Now she could resume her work.
A letter came from Sara:
Dear Marian,
I have been fancying you, as ten years ago, still interested in what we then conversed together upon. I see now that I have lost the only reader in whom I felt confident in having secure sympathy with the subject — that she has floated beyond me in another sphere, and I remain gazing at the glory into which she has departed, wistfully and very lonely.
How for ever remote we should have felt if you had made a pretense of being quite unchanged from your former self, and tried to converse as of former times!
Marian read the letter twice, with close attention. Floated beyond me in another sphere was touching as well as gratifying, referring to the extraordinary scale of Marian’s achievement; but then she knew a stirring of discomfort. If she had made a pretense of being quite unchanged from her former self … how had she changed? Had she been — condescending? Was she too comfortable now in her secret position of achievement? Was she letting it tilt her perception of the world and people? Surely not. And if she had been, a little, wouldn’t her letter to Sara have put paid to that idea? She pushed the doubt out of her mind.
A few days later, a letter came in the post, again in Sara’s handwriting. Another one! Slowly she opened the envelope, pulled out the small sheet of paper.
Dear Friend, when all thy greatness suddenly
Burst out, and thou wert other than I thought,
At first I wept — for Marian, whom I sought,
Now, passed beyond herself, seemed lost to me.
A poem. By Sara.
The sonnet gave her a strange little pain.
Human happiness is never without its alloy, murmured Marian to herself. She began to feel better.
***
In July, a glorious summer day, Lewes and Marian crossed the Channel, glassy and smooth. In Paris, they found themselves in a room with gold and white wallpaper, a small desk with cunningly fitted drawers, a bed with the smoothest whitest sheets, in the Hotel du Danube.

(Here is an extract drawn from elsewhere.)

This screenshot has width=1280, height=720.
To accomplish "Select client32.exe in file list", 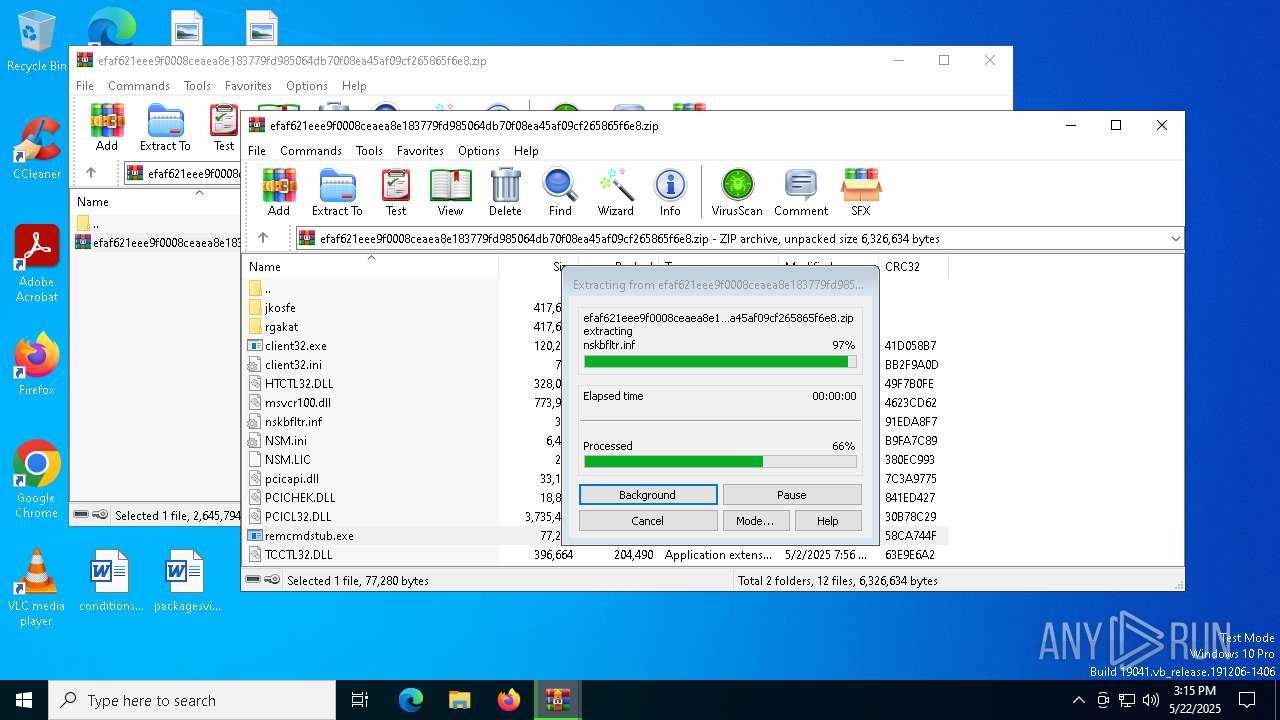I will pyautogui.click(x=296, y=346).
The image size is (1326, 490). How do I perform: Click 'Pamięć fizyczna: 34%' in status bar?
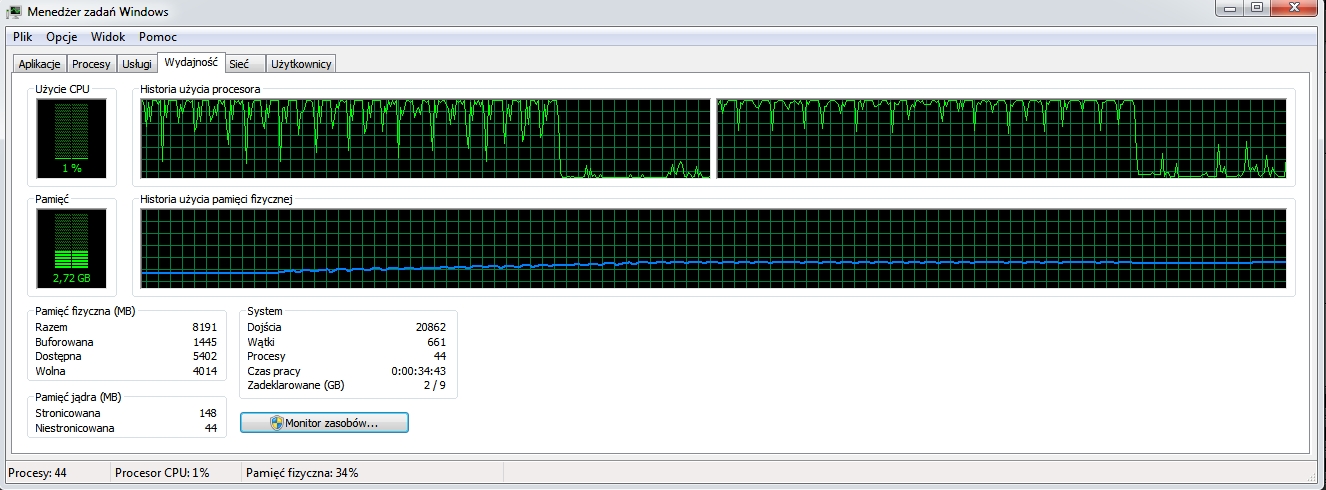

They were on their way to Switzerland. The main reason for the trip was so that Lewes could see his sons at Hofwyl: Charles, the eldest; Thornton (‘Thornie’); and Bertie, the youngest. Lewes had finally persuaded Marian to come with him. She wasn’t going to meet the boys on this occasion — she had still not met them — but she would have a holiday with George.
She was glad she came. Although sales were extraordinary — 5,000 copies in two weeks! — the rumours had reached a pitch of unpleasantness, even though the truth was also coming out: they had begun revealing her authorship to certain people, including Dickens, who could be counted on to spread the word as benignly as possible. But a piece in The Atheneaum had left a sour taste in Marian’s mouth. It suggested the whole identity of Liggins had been fabricated by Marian herself, on purpose to arouse interest in the book. The worst sentence referred to her as a rather strong-minded lady, blessed with abundance of showy sentiment and a profusion of pious words, but kept for sale rather than for use.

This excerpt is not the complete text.